TASK DIRECTIONS: Set down the data below word for word, starting at the line that contains "Screen dimensions: 1227x398" and ending at the line that contains "[x=695, y=81]", both included. Leave the pictures out of your answer.

☆ ☆ ☆ ☆ ☆ ☆ ☆

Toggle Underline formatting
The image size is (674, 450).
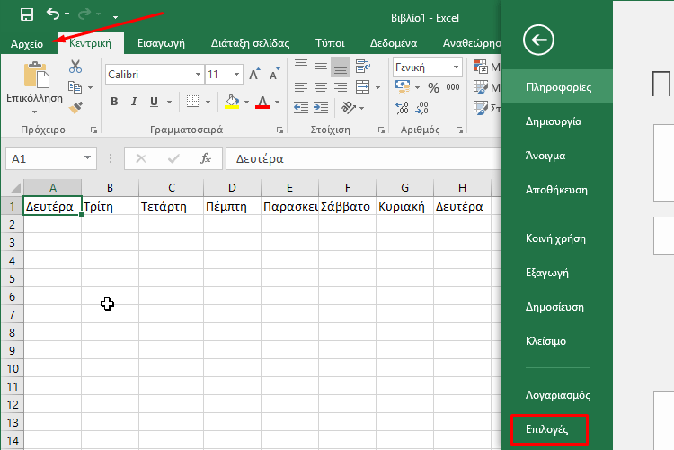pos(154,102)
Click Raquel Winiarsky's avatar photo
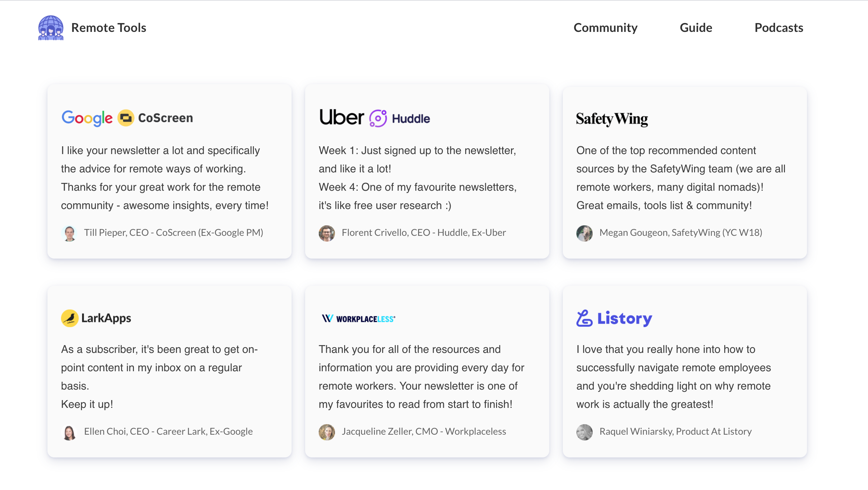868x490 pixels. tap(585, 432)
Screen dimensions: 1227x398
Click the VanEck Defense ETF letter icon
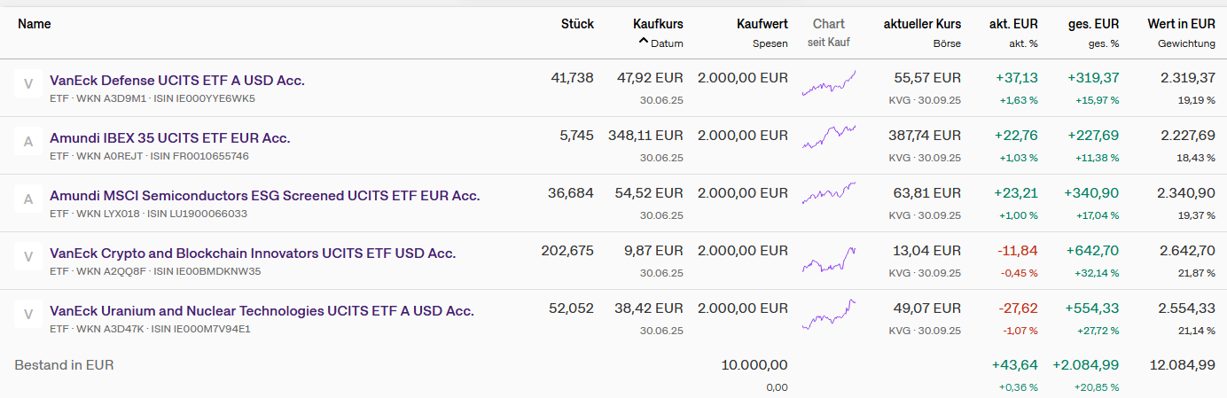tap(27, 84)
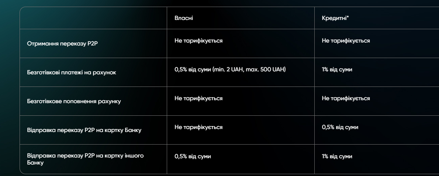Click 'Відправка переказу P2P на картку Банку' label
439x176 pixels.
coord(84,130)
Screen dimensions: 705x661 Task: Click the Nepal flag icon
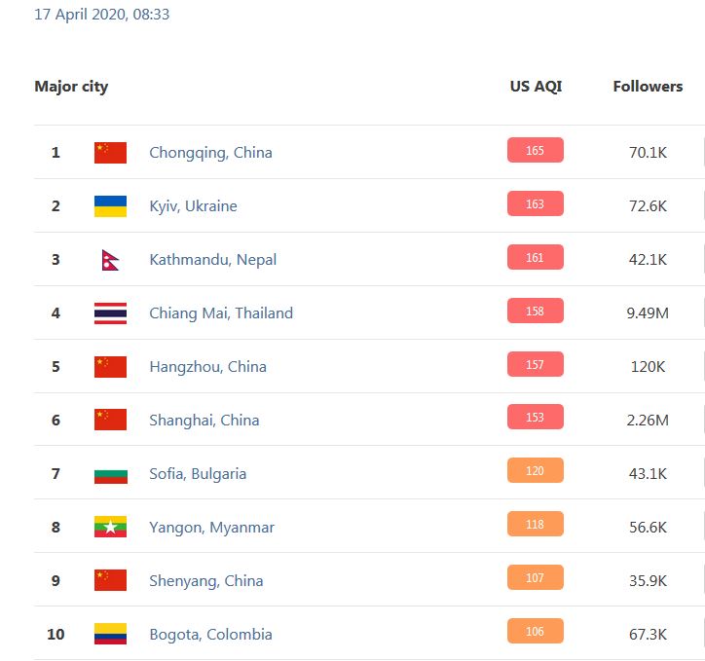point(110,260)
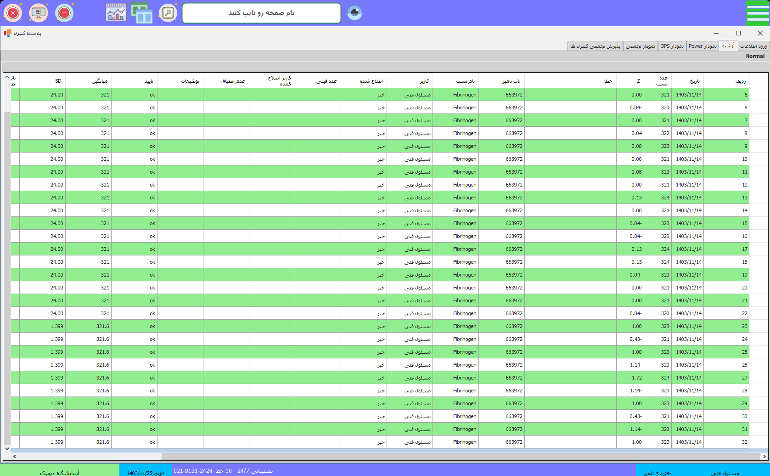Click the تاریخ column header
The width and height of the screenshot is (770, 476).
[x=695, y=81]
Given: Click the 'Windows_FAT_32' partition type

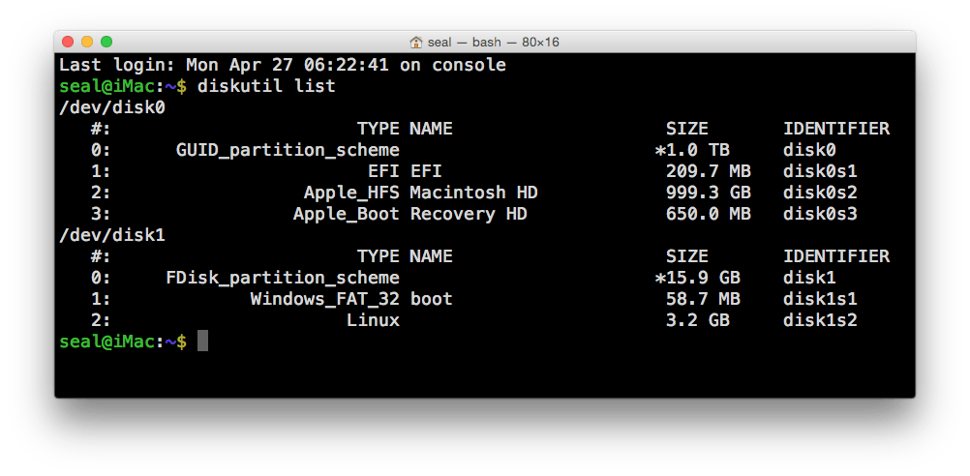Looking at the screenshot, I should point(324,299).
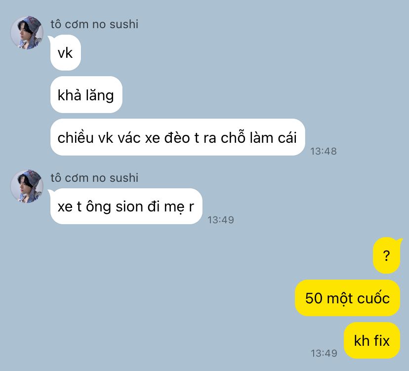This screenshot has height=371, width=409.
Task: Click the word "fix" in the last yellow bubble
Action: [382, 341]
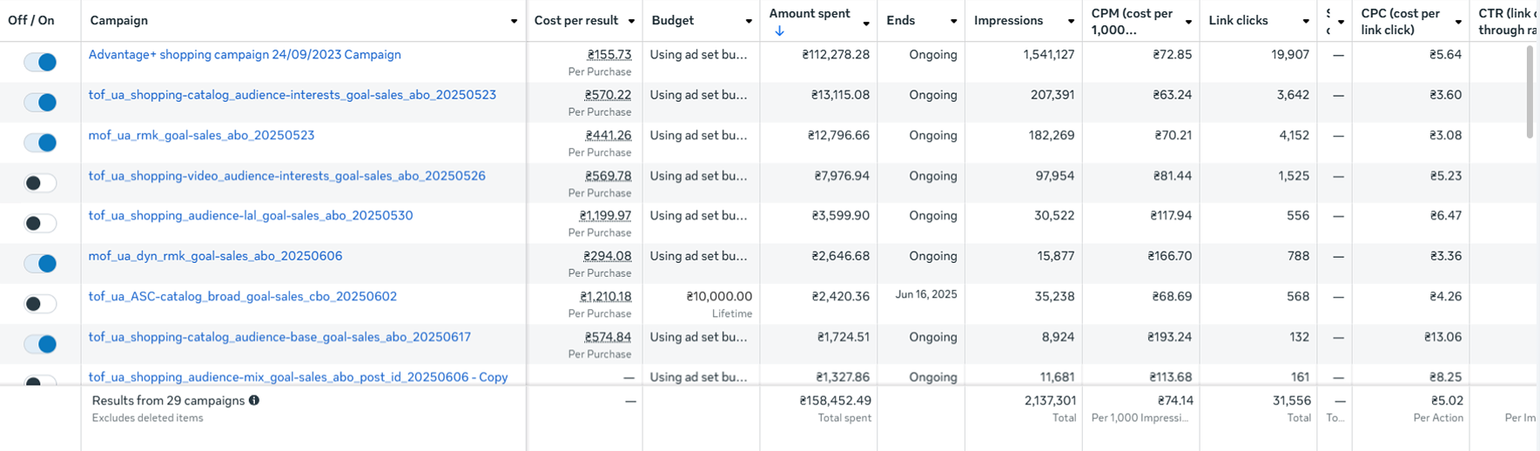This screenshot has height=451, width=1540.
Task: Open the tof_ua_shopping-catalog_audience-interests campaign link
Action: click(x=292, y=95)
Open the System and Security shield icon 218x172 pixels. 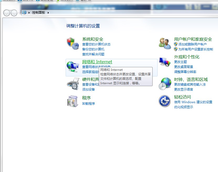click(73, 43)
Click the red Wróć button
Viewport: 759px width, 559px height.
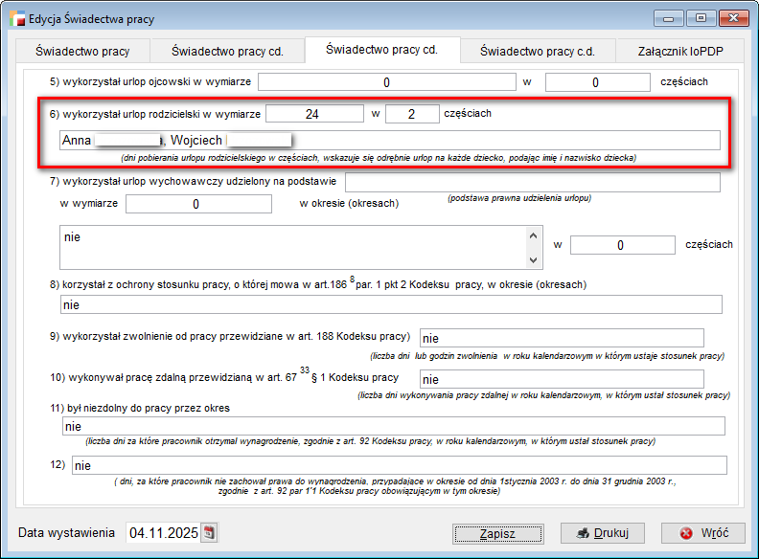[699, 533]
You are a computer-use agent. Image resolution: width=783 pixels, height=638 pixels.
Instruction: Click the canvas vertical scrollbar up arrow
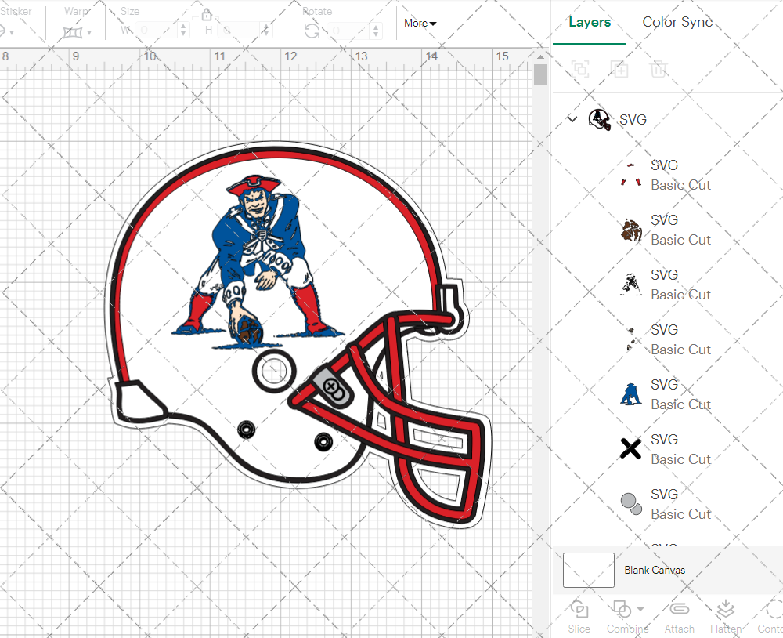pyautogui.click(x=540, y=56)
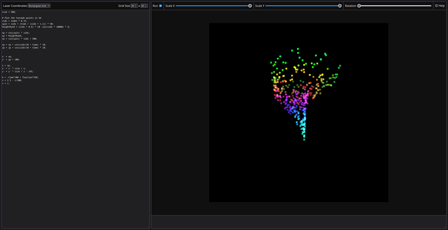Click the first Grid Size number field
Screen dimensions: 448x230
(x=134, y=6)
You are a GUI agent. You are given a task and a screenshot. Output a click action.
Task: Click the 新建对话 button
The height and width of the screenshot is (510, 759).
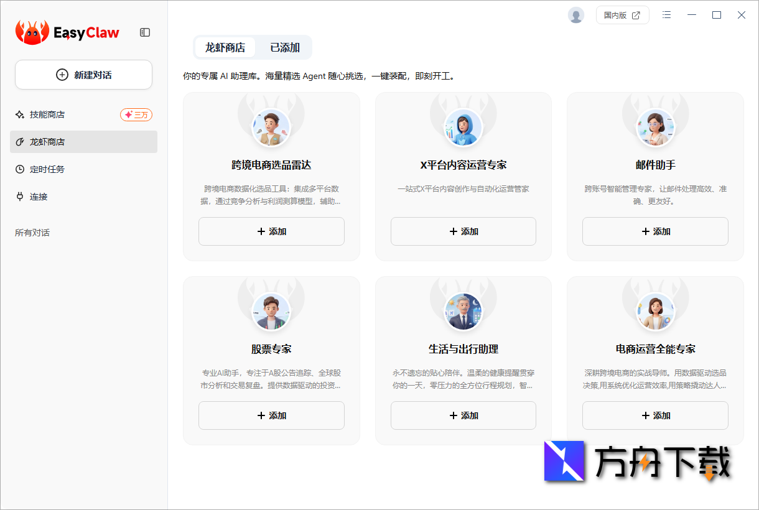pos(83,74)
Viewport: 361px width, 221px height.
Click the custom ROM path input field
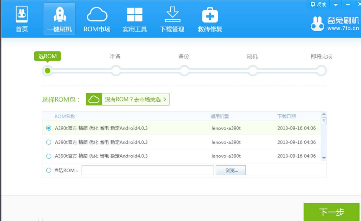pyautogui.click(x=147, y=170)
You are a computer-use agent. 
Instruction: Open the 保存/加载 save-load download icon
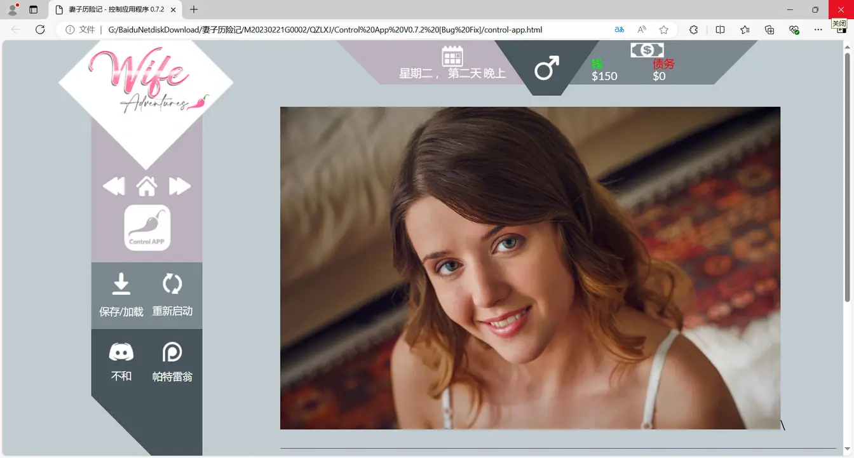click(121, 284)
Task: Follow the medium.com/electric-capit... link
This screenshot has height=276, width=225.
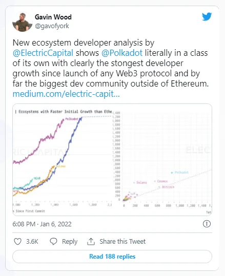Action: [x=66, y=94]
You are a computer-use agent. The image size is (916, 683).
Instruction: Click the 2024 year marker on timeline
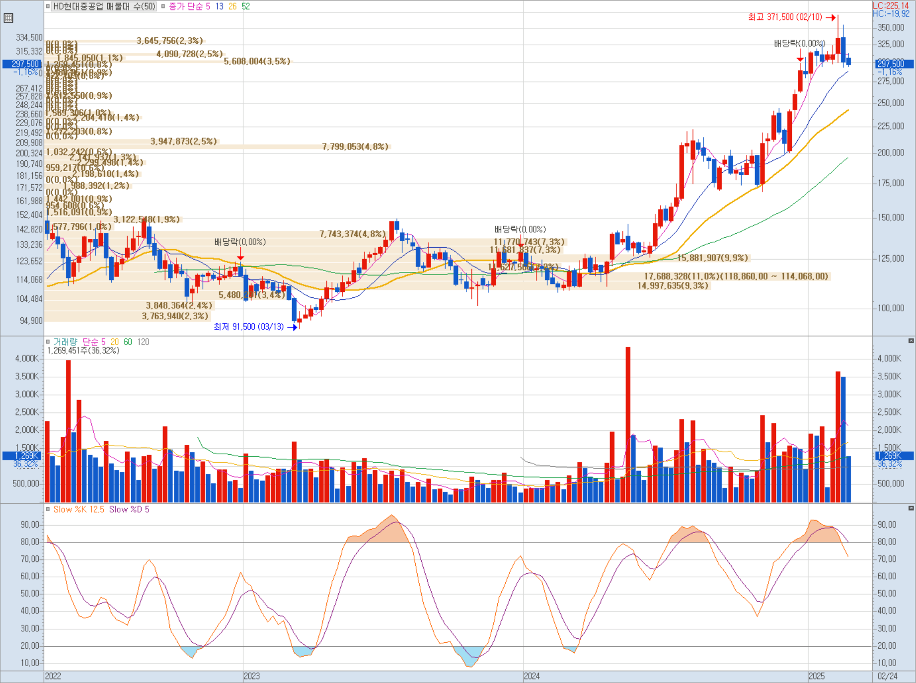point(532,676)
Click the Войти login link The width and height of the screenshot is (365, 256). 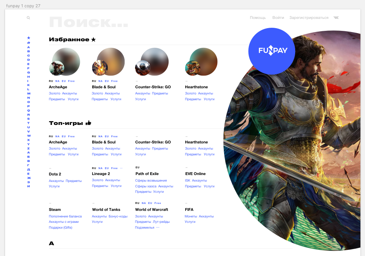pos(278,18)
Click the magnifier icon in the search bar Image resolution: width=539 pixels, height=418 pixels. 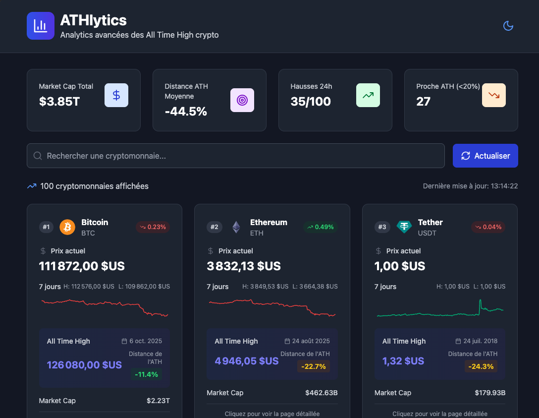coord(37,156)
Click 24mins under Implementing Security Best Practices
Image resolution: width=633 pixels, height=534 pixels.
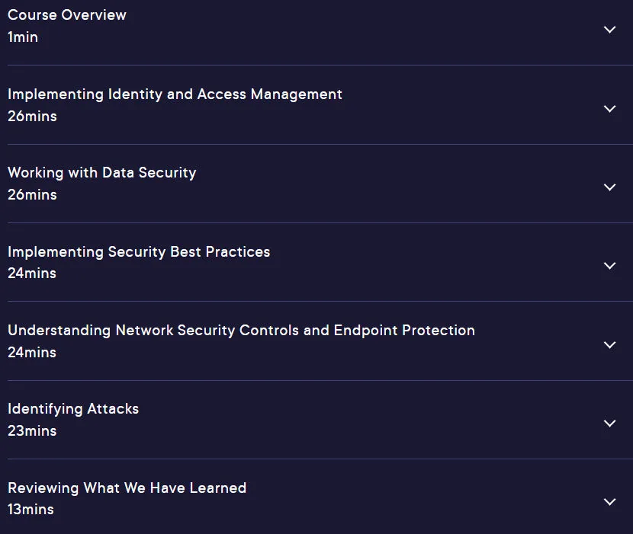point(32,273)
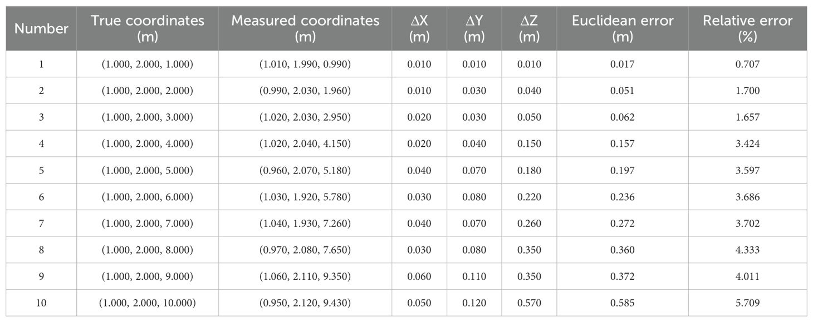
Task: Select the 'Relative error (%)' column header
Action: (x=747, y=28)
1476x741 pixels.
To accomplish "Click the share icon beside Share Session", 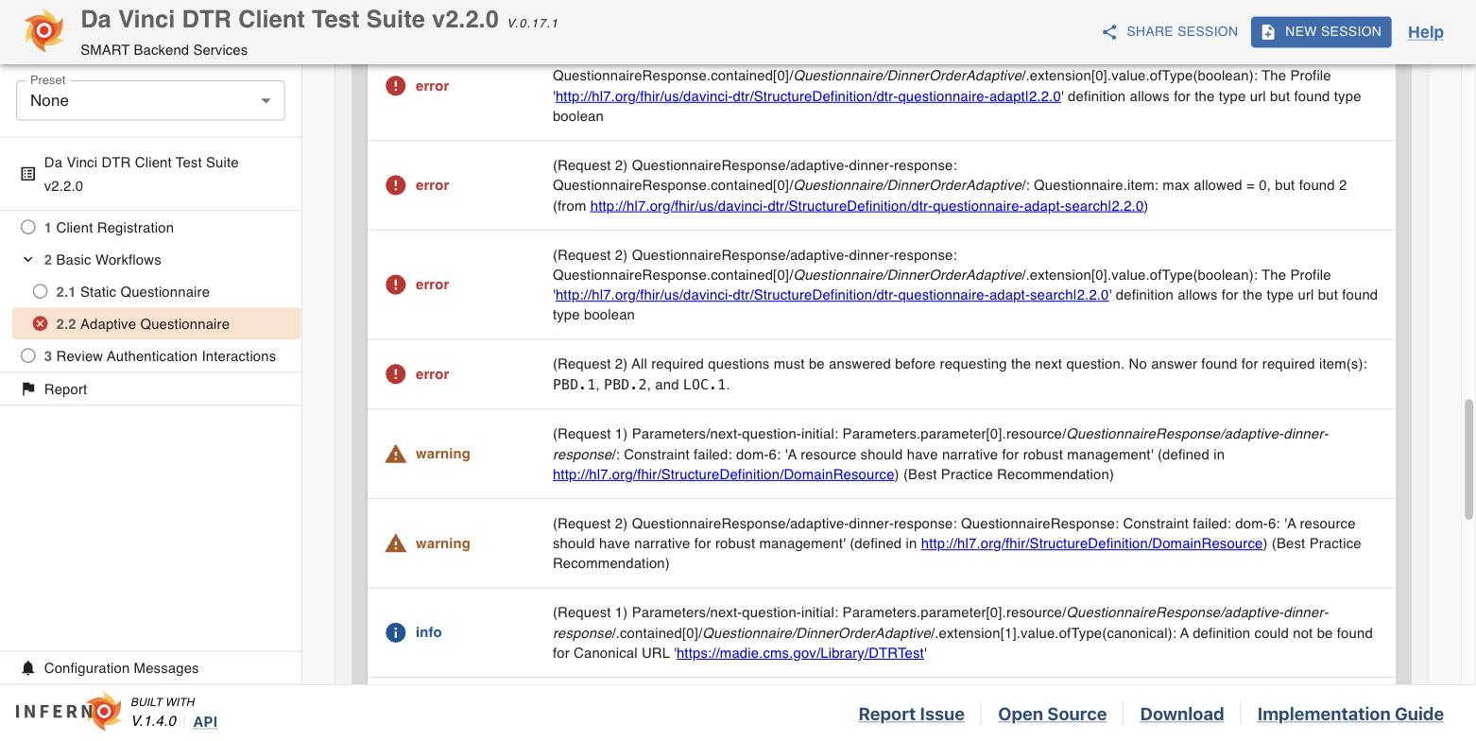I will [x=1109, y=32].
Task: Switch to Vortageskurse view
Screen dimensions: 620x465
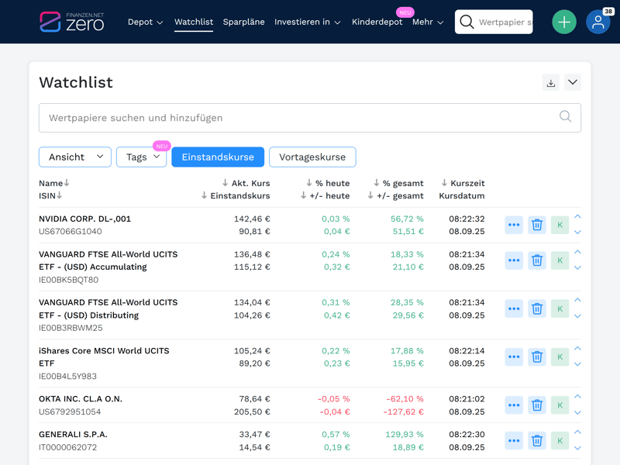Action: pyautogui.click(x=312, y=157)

☆ ☆ ☆ ☆ ☆ ☆ ☆

SOLUTION FOR THIS EXERCISE:
Screen dimensions: 1227x398
Click the VanEck Defense ETF letter icon
tap(27, 84)
Click 'Відправка переказу P2P на картку Банку' label
439x176 pixels.
coord(84,130)
Screen dimensions: 705x661 Task: Click the Nepal flag icon
point(110,260)
Click the تاریخ column header
The width and height of the screenshot is (770, 476).
[x=695, y=81]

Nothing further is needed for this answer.